Jornal GGN – A convite do governo chinês, a reportagem do GGN integrou uma delegação de comunicadores brasileiros que visitou Chengdu (na província de Sichuan) e outras cidades chinesas entre os dias 21 e 31 de agosto de 2024.
Sichuan é conhecida como “o vale do silício” chinês e, conforme comentamos nessa live aqui no canal TV GGN, tem uma forte produção industrial voltada para tecnologia e inovação. Lá, há muitas campeãs nacionais na produção de telas para os mais diversos usos, aplicação de internet das coisas, etc.

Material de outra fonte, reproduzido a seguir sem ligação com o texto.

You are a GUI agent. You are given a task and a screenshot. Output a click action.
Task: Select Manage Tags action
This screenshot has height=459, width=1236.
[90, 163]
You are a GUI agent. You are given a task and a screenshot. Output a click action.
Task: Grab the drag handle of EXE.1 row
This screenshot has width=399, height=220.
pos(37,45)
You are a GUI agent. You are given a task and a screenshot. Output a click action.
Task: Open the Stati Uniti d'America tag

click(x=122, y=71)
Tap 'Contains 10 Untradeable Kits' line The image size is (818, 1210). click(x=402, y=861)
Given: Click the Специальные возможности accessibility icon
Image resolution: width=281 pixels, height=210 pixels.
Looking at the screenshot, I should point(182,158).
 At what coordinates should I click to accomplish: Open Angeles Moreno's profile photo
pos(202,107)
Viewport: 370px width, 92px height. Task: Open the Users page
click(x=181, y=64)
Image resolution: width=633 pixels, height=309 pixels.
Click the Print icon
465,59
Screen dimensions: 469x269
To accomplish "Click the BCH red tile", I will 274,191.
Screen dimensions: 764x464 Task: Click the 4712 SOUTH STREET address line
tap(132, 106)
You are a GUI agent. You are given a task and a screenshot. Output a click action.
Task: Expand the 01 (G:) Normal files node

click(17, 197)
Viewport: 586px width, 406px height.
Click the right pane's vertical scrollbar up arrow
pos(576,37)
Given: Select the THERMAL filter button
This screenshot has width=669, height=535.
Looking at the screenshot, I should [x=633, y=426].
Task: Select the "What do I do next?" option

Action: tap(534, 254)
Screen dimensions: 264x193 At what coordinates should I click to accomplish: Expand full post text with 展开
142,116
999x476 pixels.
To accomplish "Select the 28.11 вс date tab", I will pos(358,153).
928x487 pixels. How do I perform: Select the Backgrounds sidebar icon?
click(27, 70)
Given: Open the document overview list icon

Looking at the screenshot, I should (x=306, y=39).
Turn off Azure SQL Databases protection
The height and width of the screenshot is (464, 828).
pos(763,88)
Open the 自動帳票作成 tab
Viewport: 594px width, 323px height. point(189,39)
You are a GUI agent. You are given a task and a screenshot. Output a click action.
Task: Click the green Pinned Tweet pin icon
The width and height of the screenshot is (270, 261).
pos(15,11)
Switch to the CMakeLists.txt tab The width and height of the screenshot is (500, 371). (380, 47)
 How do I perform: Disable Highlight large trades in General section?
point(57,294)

Nesta matéria da CGNT (China Global Network Television) que reproduzimos abaixo, vemos que as relações comerciais entre a província de Sichuan e o Brasil já estão estabelecidas, e que há um esforço para estreitar ainda mais os laços, com o Brasil instaurando um novo consulado e facilitando os vistos para Chengdu.
Por Zhao Chenchen
Da CGTN
Enquanto a China e o Brasil comemoram meio século de relações diplomáticas, algumas turbinas hidrelétricas fabricadas em Sichuan, que já fazem parte da rede elétrica brasileira há uma década, são vistas como símbolos de fortalecimento dos laços econômicos e comerciais.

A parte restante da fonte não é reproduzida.